| STATED TASK |
Lay out the listing below as a JSON list of strings, one string for each line, and leave out any blank lines.

(Entries on finding words and elements)
(begin)
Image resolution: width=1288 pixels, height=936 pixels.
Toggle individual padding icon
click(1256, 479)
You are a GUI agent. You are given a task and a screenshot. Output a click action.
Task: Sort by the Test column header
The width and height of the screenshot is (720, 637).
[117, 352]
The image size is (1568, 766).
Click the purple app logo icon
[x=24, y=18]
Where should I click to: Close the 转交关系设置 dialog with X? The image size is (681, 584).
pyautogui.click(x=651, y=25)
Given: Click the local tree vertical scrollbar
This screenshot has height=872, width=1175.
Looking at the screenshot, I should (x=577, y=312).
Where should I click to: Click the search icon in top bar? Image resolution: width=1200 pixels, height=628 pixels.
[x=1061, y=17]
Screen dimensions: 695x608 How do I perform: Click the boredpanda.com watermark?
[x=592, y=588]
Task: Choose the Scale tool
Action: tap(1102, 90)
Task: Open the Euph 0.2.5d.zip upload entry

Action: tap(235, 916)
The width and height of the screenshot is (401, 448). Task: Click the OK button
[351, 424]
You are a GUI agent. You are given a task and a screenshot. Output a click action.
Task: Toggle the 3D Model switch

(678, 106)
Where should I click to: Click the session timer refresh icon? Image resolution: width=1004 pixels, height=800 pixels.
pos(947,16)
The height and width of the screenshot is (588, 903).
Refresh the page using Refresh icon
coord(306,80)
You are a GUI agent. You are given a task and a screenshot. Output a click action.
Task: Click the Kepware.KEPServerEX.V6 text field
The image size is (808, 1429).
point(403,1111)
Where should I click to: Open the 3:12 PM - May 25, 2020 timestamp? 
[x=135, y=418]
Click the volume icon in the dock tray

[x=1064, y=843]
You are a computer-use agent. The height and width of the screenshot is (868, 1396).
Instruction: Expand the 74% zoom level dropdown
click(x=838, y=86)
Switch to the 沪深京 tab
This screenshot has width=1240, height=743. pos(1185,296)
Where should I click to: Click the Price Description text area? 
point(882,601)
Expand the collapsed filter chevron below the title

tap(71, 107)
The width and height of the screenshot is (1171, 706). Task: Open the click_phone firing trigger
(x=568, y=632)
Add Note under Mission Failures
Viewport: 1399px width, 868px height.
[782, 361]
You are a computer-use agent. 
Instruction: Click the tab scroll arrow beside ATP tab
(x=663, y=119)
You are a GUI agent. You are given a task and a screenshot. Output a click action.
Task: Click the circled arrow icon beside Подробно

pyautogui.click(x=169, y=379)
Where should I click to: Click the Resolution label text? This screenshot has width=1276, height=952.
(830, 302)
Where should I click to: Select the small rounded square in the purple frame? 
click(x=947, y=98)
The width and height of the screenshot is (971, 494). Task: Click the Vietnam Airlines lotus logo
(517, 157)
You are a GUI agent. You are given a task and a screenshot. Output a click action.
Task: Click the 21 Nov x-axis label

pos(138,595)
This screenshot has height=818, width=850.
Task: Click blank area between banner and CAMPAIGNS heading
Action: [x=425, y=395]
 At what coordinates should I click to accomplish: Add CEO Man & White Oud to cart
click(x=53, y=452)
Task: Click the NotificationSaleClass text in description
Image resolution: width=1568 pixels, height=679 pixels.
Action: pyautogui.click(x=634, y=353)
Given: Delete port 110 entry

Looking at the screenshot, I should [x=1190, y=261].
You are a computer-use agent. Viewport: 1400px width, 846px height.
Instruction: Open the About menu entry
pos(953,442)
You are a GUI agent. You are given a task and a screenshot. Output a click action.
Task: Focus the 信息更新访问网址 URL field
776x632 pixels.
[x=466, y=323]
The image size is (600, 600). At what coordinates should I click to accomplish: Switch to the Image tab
(end)
| TASK ANSWER |
[
  "Image resolution: width=1288 pixels, height=936 pixels.",
  "Toggle individual padding icon",
  "click(1256, 479)",
  "You are a GUI agent. You are given a task and a screenshot. Output a click action.",
  "Task: Sort by the Test column header",
  "The width and height of the screenshot is (720, 637).",
  "[117, 352]",
  "The image size is (1568, 766).",
  "Click the purple app logo icon",
  "[x=24, y=18]",
  "Where should I click to: Close the 转交关系设置 dialog with X? The image size is (681, 584).",
  "pyautogui.click(x=651, y=25)",
  "Given: Click the local tree vertical scrollbar",
  "This screenshot has height=872, width=1175.",
  "Looking at the screenshot, I should (x=577, y=312).",
  "Where should I click to: Click the search icon in top bar? Image resolution: width=1200 pixels, height=628 pixels.",
  "[x=1061, y=17]",
  "Screen dimensions: 695x608 How do I perform: Click the boredpanda.com watermark?",
  "[x=592, y=588]",
  "Task: Choose the Scale tool",
  "Action: tap(1102, 90)",
  "Task: Open the Euph 0.2.5d.zip upload entry",
  "Action: tap(235, 916)",
  "The width and height of the screenshot is (401, 448). Task: Click the OK button",
  "[351, 424]",
  "You are a GUI agent. You are given a task and a screenshot. Output a click action.",
  "Task: Toggle the 3D Model switch",
  "(678, 106)",
  "Where should I click to: Click the session timer refresh icon? Image resolution: width=1004 pixels, height=800 pixels.",
  "pos(947,16)",
  "The height and width of the screenshot is (588, 903).",
  "Refresh the page using Refresh icon",
  "coord(306,80)",
  "You are a GUI agent. You are given a task and a screenshot. Output a click action.",
  "Task: Click the Kepware.KEPServerEX.V6 text field",
  "The image size is (808, 1429).",
  "point(403,1111)",
  "Where should I click to: Open the 3:12 PM - May 25, 2020 timestamp? ",
  "[x=135, y=418]",
  "Click the volume icon in the dock tray",
  "[x=1064, y=843]",
  "You are a computer-use agent. The height and width of the screenshot is (868, 1396).",
  "Instruction: Expand the 74% zoom level dropdown",
  "click(x=838, y=86)",
  "Switch to the 沪深京 tab",
  "This screenshot has width=1240, height=743. pos(1185,296)",
  "Where should I click to: Click the Price Description text area? ",
  "point(882,601)",
  "Expand the collapsed filter chevron below the title",
  "tap(71, 107)",
  "The width and height of the screenshot is (1171, 706). Task: Open the click_phone firing trigger",
  "(x=568, y=632)",
  "Add Note under Mission Failures",
  "Viewport: 1399px width, 868px height.",
  "[782, 361]",
  "You are a computer-use agent. ",
  "Instruction: Click the tab scroll arrow beside ATP tab",
  "(x=663, y=119)",
  "You are a GUI agent. You are given a task and a screenshot. Output a click action.",
  "Task: Click the circled arrow icon beside Подробно",
  "pyautogui.click(x=169, y=379)",
  "Where should I click to: Click the Resolution label text? This screenshot has width=1276, height=952.",
  "(830, 302)",
  "Where should I click to: Select the small rounded square in the purple frame? ",
  "click(x=947, y=98)",
  "The width and height of the screenshot is (971, 494). Task: Click the Vietnam Airlines lotus logo",
  "(517, 157)",
  "You are a GUI agent. You are given a task and a screenshot. Output a click action.",
  "Task: Click the 21 Nov x-axis label",
  "pos(138,595)",
  "This screenshot has height=818, width=850.",
  "Task: Click blank area between banner and CAMPAIGNS heading",
  "Action: [x=425, y=395]",
  " At what coordinates should I click to accomplish: Add CEO Man & White Oud to cart",
  "click(x=53, y=452)",
  "Task: Click the NotificationSaleClass text in description",
  "Image resolution: width=1568 pixels, height=679 pixels.",
  "Action: pyautogui.click(x=634, y=353)",
  "Given: Delete port 110 entry",
  "Looking at the screenshot, I should [x=1190, y=261].",
  "You are a computer-use agent. Viewport: 1400px width, 846px height.",
  "Instruction: Open the About menu entry",
  "pos(953,442)",
  "You are a GUI agent. You are given a task and a screenshot. Output a click action.",
  "Task: Focus the 信息更新访问网址 URL field",
  "776x632 pixels.",
  "[x=466, y=323]",
  "The image size is (600, 600). At what coordinates should I click to accomplish: Switch to the Image tab"
]